In the records that come next, find every line with "agent". Return those lines.
* * * * * * *
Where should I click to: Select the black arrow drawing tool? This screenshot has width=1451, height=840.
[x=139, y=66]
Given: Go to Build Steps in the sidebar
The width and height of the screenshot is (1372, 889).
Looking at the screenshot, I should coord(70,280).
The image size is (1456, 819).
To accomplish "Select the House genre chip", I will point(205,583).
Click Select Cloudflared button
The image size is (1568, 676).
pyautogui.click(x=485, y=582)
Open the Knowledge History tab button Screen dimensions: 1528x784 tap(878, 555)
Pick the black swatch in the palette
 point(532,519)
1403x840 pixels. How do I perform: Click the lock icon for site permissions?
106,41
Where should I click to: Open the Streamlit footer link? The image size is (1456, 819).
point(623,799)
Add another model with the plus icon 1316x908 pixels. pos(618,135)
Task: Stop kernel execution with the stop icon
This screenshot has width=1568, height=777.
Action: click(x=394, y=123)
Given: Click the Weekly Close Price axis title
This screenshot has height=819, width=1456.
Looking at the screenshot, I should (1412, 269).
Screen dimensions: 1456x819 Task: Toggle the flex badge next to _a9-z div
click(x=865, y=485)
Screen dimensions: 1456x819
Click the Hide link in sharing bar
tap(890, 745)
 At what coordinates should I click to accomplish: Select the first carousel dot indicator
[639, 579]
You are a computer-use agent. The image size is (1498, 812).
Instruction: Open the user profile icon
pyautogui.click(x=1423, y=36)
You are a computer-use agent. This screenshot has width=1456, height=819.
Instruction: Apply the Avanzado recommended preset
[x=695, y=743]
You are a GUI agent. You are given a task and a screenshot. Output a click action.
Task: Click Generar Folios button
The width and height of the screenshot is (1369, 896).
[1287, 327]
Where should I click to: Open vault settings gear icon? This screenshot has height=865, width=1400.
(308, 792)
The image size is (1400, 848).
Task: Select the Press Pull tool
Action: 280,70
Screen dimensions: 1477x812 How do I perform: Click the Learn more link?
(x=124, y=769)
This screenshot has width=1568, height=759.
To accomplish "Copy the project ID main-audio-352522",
* * * * * * *
Answer to the exercise:
You are a computer-use agent. The image size is (1498, 812).
You are a computer-use agent. This screenshot has width=1456, height=819.
You are a GUI agent. You are given a task and a screenshot. Output a click action.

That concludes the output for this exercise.